On January 7, 1861, he met Carmine Crocco, becoming one of his best subordinates. Ninco Nanco participated in the conquest of the entire Vulture zone, pushing forward to the province of Matera, Irpinia and Capitanata. He had his own band of 50 men, remaining disposable to Crocco's orders in case of a big conflict against the royal troops. His principal targets were rich landowners, resorting to kidnapping, homicide and properties devastation for ransom to finance his band activities.

Ninco Nanco became soon known for his cold-blooded and ferine acts. The most known episode of his brigand life happened in January 1863, when he killed in the wood of Castel Lagopesole Costantino Pulusella, director of Public Safety of Avigliano, the captain Luigi Capoduro and some of his troops who tried to lead him to surrender.

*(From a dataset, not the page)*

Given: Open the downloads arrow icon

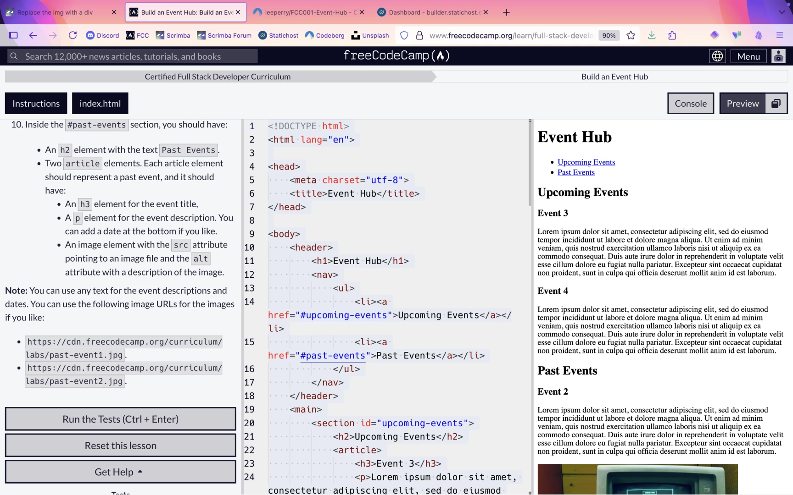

The corpses were discovered days later: Pulusella was found with his hands cut off; Capoduro was beheaded, his head was found on a rock with a stone between his teeth and on his body a cross of Savoy was engraved.

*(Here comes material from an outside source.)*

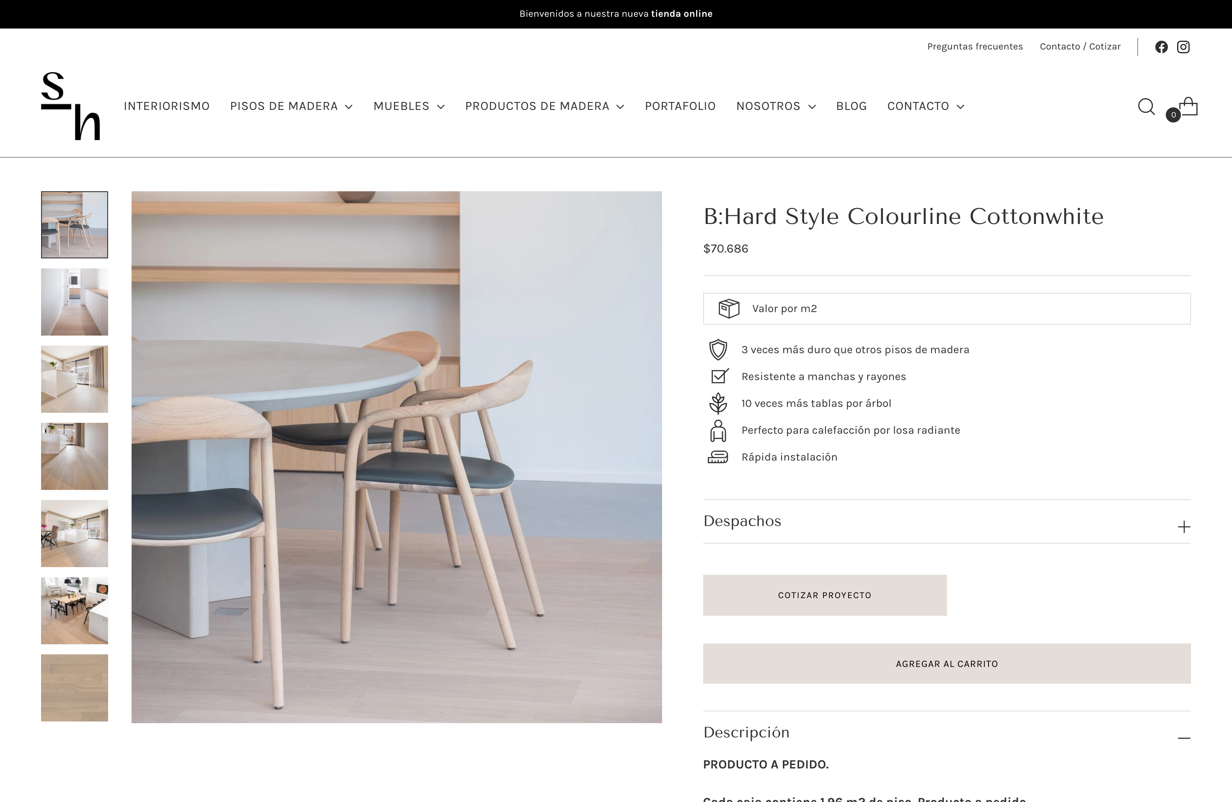The height and width of the screenshot is (802, 1232).
Task: Click the box icon beside Valor por m2
Action: 729,309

According to the accounts of the time, Ninco Nanco often tore the heart from the chest of captured soldiers. The memory of these actions was still alive among the inhabitants of Basilicata in 1935, when Carlo Levi exiled to Aliano during the fascist regime. The writer met people who claimed to be witnesses of those deeds and reported the anecdotes in his memoir Christ Stopped at Eboli. However, Crocco denied tortures by Ninco Nanco at the expense of military prisoners, stating that he was fierce only for his self-defense.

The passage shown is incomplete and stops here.